As planned, Bigby will feature an 11-story office building with 280,000 square feet of top-grade Class A space, as well as 330 apartments, 15 for-sale townhomes, a 200-room boutique hotel, about 30,000 square feet of restaurants and retail, and a 12-acre park. The project occupies one corner of the epicenter of a development boom playing out on our Williamson Watch development map. We're talking about the intersection of Carothers Parkway and McEwen Drive, which is the same crossroads as the $1 billion-plus Ovation development [where Mars Petcare is moving its U.S. headquarters] and the Franklin Park office campus Spectrum | Emery Inc. is creating.

"I believe the 21st century will be about a war for talent. If you can't respond to what that talent is demanding, you'll be left on the sidelines," said Leary, president of the commercial and mixed-use division of Charlotte-based Crescent Communities.

"That talent is demanding a commercial community for their lifestyle. I'll be the first to admit, our Nine and Ten Corporate Centre buildings are not driving millennials to race to work. They're just a business address. ... We did not want to do another office park. We've talked to the major employers down here, and they all say that this is what they're missing. They're asking for amenities, for a walkable environment, for places they can easily get to for lunch."

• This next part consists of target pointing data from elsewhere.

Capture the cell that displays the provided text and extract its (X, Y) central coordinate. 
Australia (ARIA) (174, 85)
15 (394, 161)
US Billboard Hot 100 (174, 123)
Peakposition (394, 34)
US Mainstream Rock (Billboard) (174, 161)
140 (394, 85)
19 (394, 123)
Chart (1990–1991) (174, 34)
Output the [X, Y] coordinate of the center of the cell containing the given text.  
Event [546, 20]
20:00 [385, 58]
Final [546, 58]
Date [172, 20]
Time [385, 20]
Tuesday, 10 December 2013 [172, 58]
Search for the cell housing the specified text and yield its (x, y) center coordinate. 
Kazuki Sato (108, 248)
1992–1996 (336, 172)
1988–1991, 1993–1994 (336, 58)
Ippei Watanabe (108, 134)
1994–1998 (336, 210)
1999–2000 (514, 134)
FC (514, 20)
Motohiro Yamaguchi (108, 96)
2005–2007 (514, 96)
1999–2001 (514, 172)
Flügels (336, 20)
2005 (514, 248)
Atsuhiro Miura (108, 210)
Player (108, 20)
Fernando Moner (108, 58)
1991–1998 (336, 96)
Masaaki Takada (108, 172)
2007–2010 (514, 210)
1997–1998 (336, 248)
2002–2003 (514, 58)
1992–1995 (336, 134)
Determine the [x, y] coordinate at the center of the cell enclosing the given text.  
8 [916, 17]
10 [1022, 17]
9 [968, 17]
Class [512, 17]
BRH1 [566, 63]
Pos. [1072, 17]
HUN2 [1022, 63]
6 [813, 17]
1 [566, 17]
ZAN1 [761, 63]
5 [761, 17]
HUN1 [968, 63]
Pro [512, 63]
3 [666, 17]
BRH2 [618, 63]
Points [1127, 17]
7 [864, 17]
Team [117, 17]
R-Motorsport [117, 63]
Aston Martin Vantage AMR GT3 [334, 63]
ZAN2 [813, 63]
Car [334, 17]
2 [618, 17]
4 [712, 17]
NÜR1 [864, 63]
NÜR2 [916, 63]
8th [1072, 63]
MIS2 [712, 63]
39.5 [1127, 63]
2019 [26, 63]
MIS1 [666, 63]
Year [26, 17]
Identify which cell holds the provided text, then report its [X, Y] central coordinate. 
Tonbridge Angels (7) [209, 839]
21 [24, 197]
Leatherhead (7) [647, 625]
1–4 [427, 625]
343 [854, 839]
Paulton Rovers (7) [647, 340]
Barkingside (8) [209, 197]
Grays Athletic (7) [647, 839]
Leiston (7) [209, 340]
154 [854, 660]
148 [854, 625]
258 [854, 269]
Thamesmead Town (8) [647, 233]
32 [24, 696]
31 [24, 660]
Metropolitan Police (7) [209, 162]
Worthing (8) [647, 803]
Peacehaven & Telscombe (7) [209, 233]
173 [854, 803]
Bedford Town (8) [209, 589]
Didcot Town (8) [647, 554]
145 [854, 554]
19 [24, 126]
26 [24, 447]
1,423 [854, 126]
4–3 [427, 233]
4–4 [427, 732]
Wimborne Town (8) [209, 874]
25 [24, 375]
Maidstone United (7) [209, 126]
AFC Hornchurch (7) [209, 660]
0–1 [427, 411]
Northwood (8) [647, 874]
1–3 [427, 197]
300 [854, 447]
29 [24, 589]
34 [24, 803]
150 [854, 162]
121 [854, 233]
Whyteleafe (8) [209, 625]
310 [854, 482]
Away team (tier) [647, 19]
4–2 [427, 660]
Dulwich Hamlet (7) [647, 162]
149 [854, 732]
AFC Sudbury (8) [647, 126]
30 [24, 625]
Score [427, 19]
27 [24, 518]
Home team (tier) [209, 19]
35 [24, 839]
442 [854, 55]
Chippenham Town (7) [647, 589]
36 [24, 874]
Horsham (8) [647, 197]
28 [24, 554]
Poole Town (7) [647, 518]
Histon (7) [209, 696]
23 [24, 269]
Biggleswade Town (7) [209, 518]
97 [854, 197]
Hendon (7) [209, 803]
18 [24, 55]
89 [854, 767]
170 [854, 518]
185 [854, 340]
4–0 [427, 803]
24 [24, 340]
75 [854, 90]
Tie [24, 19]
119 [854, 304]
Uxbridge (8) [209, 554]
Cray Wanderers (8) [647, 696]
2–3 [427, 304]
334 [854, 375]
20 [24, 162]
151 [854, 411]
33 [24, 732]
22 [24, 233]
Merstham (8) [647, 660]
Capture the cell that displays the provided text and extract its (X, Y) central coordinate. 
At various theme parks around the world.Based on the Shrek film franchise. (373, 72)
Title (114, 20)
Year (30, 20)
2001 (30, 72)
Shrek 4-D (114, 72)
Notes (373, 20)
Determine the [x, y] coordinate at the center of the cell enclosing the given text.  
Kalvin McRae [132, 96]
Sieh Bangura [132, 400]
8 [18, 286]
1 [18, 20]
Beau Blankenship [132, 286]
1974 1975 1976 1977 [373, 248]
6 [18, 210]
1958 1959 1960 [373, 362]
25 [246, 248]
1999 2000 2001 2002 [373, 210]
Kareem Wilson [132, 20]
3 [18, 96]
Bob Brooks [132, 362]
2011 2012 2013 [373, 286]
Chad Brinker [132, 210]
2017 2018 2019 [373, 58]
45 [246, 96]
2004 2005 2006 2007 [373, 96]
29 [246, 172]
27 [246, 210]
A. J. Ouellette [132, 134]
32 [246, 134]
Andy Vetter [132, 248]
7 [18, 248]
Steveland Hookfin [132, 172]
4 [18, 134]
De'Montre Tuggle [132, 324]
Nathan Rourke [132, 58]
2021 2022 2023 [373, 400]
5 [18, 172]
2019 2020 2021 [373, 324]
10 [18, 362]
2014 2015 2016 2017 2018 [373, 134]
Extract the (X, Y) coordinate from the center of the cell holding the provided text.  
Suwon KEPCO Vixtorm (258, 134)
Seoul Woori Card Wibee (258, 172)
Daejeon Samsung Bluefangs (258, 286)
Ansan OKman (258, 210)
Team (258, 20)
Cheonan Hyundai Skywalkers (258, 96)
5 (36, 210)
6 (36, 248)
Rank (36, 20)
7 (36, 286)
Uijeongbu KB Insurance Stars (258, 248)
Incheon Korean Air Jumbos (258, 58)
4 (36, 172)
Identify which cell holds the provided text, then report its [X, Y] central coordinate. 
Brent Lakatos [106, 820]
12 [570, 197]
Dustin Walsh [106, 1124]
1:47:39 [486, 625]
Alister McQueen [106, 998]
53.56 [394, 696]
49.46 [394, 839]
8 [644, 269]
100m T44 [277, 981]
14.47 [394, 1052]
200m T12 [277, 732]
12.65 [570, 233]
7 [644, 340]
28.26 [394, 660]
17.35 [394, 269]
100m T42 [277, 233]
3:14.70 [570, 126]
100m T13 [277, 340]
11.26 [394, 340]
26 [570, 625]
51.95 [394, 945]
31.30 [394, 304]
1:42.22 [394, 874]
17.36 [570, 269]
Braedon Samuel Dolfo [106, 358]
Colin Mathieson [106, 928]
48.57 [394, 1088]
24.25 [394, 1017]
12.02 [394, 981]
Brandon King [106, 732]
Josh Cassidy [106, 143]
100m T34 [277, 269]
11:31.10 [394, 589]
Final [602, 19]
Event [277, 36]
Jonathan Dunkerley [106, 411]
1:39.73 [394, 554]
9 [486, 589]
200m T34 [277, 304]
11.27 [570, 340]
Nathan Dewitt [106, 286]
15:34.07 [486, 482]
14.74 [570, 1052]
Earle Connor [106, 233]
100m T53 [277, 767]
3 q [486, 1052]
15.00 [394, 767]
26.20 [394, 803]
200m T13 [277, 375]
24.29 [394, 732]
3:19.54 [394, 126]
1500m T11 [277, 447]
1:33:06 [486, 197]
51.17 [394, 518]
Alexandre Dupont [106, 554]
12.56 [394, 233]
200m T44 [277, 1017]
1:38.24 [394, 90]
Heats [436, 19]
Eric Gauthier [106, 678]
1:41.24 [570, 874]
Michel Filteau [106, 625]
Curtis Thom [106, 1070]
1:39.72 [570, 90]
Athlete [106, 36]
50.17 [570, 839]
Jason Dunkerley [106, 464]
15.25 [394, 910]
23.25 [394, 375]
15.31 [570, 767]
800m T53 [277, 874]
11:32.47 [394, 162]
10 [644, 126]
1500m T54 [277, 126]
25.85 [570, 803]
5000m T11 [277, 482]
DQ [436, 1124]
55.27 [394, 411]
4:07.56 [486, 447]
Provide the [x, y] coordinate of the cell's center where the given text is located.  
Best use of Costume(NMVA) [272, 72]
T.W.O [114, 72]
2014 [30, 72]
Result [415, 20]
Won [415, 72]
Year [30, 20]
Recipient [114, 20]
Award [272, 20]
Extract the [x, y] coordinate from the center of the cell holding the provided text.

Leary's interview on Friday occurred as Crescent began publicizing the new version of the project to drum up interest from prospective office tenants. Leary first disclosed Crescent's plans in fall 2016. This spring, the city of Franklin approved zoning for the property.

Financing is not finalized at this stage. Leary said Crescent is confident in its equity sources, and for many projects at this stage, construction loans from banks wouldn't yet be in place. Leary said he plans to sell part of the property to a hotel developer for that proposed 200-room boutique hotel.

Crescent is aiming to start site work toward the end of next year, by which point the company expects its newly opened Two Greenway Centre office building nearby to be fully leased or close to it. Leary said that timeline creates room to generate "pre-leasing" traction for Bigby, though he said Crescent may decide to start construction without tenants in-hand. Crescent will seek about $35 per square foot to lease the office space, Leary said, a rate that represents the very top of where the Cool Springs market is today.

As of now, Bigby would open in 2021, Leary said. Crescent named the development for the Bigby-Cannon limestone formation located under much of this region.

Crescent is very familiar with this region. The company has been developing here for nearly 20 years; Pat Emery ran Crescent's local operation before the Great Recession struck and the company's debt load forced executives to file for bankruptcy protection in order to restructure. Crescent held onto this particular site and adjoining land, where the company has developed a couple of office buildings and two apartment complexes. About 1,000 people live in those two complexes combined, Leary said.

"This is a legacy site for us," Leary said. And it was one Crescent had targeted for traditional suburban office buildings, before switching gears.

"It would have been buildings 13 and 14 for us," Leary said. "And now, people coming out of the '90s-era buildings here, many of which we built, are prime prospects [for Bigby]."